Robotics

Manufacturing Micro-Patterned Surfaces with Multi-Robot Systems

A team's new multi-robot system uses ergodic control to coordinate patterning, reducing surface friction at scale.

Deep Dive

A research team from Northwestern University has published a paper detailing a novel multi-robot system designed to manufacture micro-patterned surfaces at scale. The work, led by Annalisa T. Taylor, Malachi Landis, Ping Guo, and Todd D. Murphey, addresses a critical manufacturing bottleneck. Applying micro-patterns can impart valuable properties like drag reduction and hydrophobicity to surfaces, but existing techniques like raster-scanning with single, expensive machines are too slow and costly for large-scale production.

The team's solution employs a fleet of robots, each equipped with a patterning tool, working in concert. The key innovation is the use of an ergodic control algorithm, which allows the robots to coordinate by defining coverage objectives as statistical distributions. The robots efficiently divide the complex patterning task by communicating compressed representations of their own trajectory history to one another. This distributed approach was validated in both simulation and physical experiments, where the robot-produced patterns successfully lowered the coefficient of friction on metallic surfaces.

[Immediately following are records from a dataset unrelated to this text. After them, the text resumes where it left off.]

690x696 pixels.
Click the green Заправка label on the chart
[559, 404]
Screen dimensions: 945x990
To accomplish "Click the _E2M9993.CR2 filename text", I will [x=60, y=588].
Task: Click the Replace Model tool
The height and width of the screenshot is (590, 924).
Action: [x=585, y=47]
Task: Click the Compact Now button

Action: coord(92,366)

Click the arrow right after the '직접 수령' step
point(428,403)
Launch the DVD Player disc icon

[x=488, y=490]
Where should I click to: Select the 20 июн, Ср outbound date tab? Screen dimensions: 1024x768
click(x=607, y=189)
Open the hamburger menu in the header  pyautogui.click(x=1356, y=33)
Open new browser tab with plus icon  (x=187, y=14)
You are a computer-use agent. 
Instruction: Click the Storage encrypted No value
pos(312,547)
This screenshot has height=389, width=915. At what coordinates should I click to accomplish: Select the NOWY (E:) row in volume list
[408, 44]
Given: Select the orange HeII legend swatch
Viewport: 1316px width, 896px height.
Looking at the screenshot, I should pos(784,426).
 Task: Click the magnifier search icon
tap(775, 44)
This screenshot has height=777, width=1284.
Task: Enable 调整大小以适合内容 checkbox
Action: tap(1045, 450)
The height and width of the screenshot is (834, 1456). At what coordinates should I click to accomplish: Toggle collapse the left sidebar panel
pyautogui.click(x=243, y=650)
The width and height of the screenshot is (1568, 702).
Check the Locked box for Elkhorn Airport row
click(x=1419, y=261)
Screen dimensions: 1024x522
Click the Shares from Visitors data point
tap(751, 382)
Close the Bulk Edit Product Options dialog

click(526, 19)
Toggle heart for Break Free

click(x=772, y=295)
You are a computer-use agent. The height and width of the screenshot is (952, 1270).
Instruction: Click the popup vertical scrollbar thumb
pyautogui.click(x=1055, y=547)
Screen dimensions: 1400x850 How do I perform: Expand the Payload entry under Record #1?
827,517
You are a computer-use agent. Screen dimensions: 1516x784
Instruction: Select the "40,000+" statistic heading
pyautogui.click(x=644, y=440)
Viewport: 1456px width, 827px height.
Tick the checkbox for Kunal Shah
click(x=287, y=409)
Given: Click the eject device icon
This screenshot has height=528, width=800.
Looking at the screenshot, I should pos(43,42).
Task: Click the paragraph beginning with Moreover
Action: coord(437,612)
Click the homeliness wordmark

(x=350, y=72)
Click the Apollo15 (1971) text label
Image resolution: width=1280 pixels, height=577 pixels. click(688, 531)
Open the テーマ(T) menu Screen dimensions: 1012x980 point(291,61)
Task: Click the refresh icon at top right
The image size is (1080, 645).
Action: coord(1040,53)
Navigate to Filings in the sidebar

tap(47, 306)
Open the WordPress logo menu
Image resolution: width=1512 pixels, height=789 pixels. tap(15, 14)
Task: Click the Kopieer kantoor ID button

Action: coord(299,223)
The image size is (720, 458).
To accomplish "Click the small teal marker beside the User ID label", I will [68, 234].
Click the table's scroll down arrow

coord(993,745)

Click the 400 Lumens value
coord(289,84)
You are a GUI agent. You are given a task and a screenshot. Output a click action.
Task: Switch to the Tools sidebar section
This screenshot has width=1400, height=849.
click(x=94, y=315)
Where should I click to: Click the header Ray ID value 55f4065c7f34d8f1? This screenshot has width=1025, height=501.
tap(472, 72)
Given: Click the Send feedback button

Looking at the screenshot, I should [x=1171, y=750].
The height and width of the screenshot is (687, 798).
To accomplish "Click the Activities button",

This research demonstrates that distributed, multi-agent systems can overcome the scalability limits of traditional manufacturing. By replacing a single, precise, and expensive machine with a coordinated swarm of simpler robots, it opens the door to producing advanced functional materials—like ultra-slippery or water-repellent surfaces—for large industrial applications, from aerospace to consumer products, that were previously economically unfeasible.

Key Points
  • Uses an ergodic control algorithm to coordinate multiple robots via shared trajectory data.
  • Demonstrated a measurable reduction in the coefficient of friction on metallic surfaces.
  • Overcomes the scaling and cost barriers of single-tool raster-scanning manufacturing techniques.

Why It Matters

Enables scalable production of advanced functional materials, like low-friction surfaces, for major industries previously limited by cost.